The five fee components
Every gateway charges some combination of these five components. Compare on all of them, not just the first.
- Percentage rate — applied to the transaction value.
- Fixed fee — applied per transaction regardless of value.
- International / cross-border surcharge — extra percentage when the card or buyer is outside your home market.
- Currency conversion margin — markup on the FX rate when settling in a different currency.
- Operational fees — refunds, chargebacks, monthly account fees, payout fees.
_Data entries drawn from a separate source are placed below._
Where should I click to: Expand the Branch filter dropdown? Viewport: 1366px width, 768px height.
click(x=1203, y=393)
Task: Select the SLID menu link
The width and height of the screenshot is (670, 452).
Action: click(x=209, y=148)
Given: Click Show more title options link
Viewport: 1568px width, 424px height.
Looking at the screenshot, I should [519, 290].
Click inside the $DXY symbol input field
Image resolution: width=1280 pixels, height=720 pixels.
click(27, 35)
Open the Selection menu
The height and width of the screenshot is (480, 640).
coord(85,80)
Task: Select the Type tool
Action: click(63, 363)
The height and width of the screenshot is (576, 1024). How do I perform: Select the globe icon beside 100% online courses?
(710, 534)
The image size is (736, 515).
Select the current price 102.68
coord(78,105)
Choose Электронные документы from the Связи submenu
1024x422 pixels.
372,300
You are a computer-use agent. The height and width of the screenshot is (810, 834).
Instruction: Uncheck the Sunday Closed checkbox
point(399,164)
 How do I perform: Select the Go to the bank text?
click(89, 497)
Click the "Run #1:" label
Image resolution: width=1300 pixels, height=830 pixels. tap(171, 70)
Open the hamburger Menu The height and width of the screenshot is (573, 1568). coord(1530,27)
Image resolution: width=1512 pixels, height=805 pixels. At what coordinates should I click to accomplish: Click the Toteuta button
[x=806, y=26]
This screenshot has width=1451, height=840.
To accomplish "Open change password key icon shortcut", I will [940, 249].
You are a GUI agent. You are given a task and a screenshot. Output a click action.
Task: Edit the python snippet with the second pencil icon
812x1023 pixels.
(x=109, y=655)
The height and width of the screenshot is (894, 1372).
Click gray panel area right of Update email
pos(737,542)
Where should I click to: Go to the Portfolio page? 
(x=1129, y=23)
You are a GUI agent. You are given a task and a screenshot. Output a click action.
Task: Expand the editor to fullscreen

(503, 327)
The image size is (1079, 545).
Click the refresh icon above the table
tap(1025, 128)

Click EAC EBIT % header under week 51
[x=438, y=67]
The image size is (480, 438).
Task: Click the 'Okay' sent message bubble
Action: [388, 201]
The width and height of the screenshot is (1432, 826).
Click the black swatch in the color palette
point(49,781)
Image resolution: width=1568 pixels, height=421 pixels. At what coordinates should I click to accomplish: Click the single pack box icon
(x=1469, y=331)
Why the fixed fee matters more than you think
A fixed fee of 30 cents looks tiny on a $200 transaction (0.15 percent), but on a $5 transaction it is 6 percent — twice the percentage rate itself. If your average order value is low, the fixed fee component dominates your effective rate. Look for providers with a low or zero fixed fee for low-AOV businesses.
International is where margin disappears
Cross-border surcharges typically run 1–1.5 percent on top of the domestic rate. Currency conversion adds another 1–3 percent depending on the provider. For a business with 30 percent international revenue, the combined drag can exceed your headline rate.
If you sell internationally at scale, providers like Wise Business or Adyen can dramatically reduce this cost compared to default Stripe or PayPal — but only if your volume justifies the setup work.
Refunds and chargebacks
Some providers refund the percentage fee on a refund; others keep it. Some providers charge a per-refund fee on top. If your refund rate is above 3 percent, this becomes material.
Chargebacks usually carry a fixed fee ($15–$25) regardless of outcome, and elevated chargeback rates can lead to higher base rates or account closure. Fraud tooling that prevents chargebacks is often more valuable than 0.1 percent in fee savings.
What to do once you understand your effective rate
Run your last three months of payment data through a comparison. If your effective rate is more than 0.5 percent above the cheapest realistic option, switching is usually worth the friction. If it is within 0.3 percent, the cost of migration probably outweighs the saving.